Mixing tracks – a basic approach to setting up your project
There are many guidelines that can help you mix your track – too many to point out here with a huge number of varying methods and tricks that will help you get a balanced and sweet sounding mix.
Over the past few months I have been working on a few projects that I’ve been sent by aspiring producers who have sent me their Logic Pro projects to mix and tweak. Having the complete project means I can delve inside the track and sort out any problems, replace elements where needed and generally process individual parts that require more attention.
This is what has triggered me to put down a few pointers and guidelines that can be followed when building a track up.
Having seen how some people put things together and the methods they have used to obtain certain results has proved how the saying “less is more” is even more true. Over complicating a production can very easily restrict the creative process in achieving the intended final result when you’re at the mixing and EQ stage.
Too many times I have sat trying to unpick over-complex tracks that are badly set up before I can begin to work on them. From a customers point of view, this will cost. Providing a track in the correct way will both speed things up and help to keep costs down. More on how to package up the project folder another time.
While focusing around dance music production, the following simple techniques can also be applied to most genres of music and the production process.
Start as you mean to go on and set some initial levels.
Leave the master output fader at zero, adjust all your levels using the individual channel faders and busses.
Solo the kick and bass and individually adjust them so the master output peaks at around 3/4 (somewhere between -3dB and -6dB).

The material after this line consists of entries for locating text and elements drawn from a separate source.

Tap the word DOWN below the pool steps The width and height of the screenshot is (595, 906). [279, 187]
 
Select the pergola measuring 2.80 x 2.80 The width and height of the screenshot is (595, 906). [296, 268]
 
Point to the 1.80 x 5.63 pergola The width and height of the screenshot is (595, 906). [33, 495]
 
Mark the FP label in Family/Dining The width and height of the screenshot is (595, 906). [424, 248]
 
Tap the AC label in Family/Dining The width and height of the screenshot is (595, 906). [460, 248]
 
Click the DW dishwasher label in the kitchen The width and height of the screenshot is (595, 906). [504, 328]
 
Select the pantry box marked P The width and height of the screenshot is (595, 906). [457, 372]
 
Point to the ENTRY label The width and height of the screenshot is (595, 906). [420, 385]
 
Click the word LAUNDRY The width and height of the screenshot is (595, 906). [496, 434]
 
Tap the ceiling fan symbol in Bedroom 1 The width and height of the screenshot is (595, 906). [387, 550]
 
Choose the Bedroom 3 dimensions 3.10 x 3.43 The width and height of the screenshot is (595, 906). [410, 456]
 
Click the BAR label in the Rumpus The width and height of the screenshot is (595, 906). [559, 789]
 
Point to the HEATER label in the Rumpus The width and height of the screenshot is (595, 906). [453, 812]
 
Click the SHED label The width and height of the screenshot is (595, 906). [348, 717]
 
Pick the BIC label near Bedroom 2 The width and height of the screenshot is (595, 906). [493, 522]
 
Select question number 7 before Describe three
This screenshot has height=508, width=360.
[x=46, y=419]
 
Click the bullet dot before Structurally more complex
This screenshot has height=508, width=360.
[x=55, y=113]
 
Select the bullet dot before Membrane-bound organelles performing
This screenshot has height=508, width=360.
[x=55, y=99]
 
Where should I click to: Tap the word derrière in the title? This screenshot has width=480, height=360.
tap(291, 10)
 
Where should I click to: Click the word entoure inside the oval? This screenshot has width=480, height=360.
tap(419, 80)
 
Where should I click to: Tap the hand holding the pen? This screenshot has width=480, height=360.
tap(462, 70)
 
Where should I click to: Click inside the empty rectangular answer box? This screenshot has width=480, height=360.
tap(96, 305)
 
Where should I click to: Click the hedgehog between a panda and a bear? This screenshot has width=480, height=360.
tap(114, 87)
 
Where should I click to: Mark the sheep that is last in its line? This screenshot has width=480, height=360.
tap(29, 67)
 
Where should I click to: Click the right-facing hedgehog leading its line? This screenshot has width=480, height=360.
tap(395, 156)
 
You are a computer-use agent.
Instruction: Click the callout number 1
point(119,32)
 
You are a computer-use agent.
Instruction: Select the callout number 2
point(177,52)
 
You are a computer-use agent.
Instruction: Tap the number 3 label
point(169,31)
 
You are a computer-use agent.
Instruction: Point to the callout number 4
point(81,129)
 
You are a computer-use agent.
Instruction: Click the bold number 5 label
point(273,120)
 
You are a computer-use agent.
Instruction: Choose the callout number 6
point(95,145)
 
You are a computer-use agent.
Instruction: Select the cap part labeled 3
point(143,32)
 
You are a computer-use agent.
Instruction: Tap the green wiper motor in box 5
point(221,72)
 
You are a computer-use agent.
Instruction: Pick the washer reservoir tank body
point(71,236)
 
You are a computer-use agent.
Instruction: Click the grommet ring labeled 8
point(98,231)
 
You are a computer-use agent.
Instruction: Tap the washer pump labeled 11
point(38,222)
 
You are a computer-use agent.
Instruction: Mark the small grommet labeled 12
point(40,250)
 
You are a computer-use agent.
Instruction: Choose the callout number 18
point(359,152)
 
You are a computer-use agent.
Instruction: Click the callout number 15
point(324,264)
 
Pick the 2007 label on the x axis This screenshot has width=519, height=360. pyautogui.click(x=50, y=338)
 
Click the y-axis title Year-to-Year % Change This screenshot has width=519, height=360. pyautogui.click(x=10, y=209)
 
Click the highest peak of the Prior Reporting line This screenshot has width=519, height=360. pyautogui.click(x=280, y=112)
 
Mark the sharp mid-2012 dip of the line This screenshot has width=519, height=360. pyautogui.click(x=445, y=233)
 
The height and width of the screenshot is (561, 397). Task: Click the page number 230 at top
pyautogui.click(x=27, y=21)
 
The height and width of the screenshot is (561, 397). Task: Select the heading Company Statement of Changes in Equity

This will mean all the other elements will naturally fall into roughly the correct area around them. As the kick and bass tend to have most of the perceived volume in a dance track, this is a good initial level to start from.
Avoid going into the red (clipping) as this will just distort the signal and you will not be able to use other processes such as compression effectively. Creative distortion should be applied prior to the output level if this is required.
Once you have started to add other elements it will become obvious how they sit in the mix, keep an eye on the faders and the levels as it will be a good indication of which elements are then the factors that push your mix level higher.
Lets say, for example, you now have the following parts in your track:
3. A few individual drums
4. A loop or two
5. A vocal line
You should now be able to see how having them all playing together affects the overall output level. Drop things in and out by muting them. Which elements are the main peak level munchers?
This is a good time to adjust your channel faders to accommodate the above. If your output is continually getting pushed into the red, then bring everything down a little until it sits nicely within the 3/4 area. Simple!!
You may notice at this stage that certain channels are bouncing around quite a lot. This is a natural effect of sounds.
All sounds will have transients and peaks, some more than others. These transients will be the main factor that determine your overall peak level.
Any sound that has a sharp attack (drums for example) can quickly push your peak level into the red. It’s then up to you to control things at their source, on individual channels where needed, or on busses to minimise the adverse effect of those peaks. This can be done using compression, limiting and enveloping techniques.
From here in it is easy to over-complicate your processing by adding too much processing or dynamic effects. Crafting tracks can be a creative process that is often held back by getting bogged down in thinking about levels, peaks, eq, compression and limiting so be careful not to over complicate your processing by religiously adding compressors and limiters to all channels in an attempt to make things louder. This will only result in a lifeless and reduced dynamic range. Yes, you may choose to use compressors for specific creative techniques and some producers like to write through a mix bus compressor as it provides a particular energy and style.
Just think why you are adding a compressor or limiter, does the sound actually require it?
When you are on a roll there is nothing worse than things that slow you down. By having a few things on hand as you go, it can keep things rolling.
Set a couple of reverbs up that can be used on send busses, one short room reverb and a longer spacial reverb. These can quickly be added to sounds to help you get an idea of the mix early on. You can replace them later for individual sounds as required but re-using fewer key reverbs will help reduce the cpu load on your system.
Try using filters on buss channels that you can group things into. Automated filtering is a great way to add transitions over sections on selected grouped parts thus reducing the need to add further sounds.
I have worked on a fair few mixes that incorporate far too many elements that crowd the mix and serve not enough purpose. Tiny percussion hits that get lost in the mix will just eat up your headroom and crowd the spectrum resulting in the key parts of the track getting lost and losing impact. Use things sparingly. If your track is going to be played on a sound system then remember that everything is exaggerated. A track can quickly become muddy and over complicated. Remember those tracks you hear at a festival that reduce to a kick and a single sound?
So to recap:
Reduce the number of elements, avoid over-processing and make space for the key elements.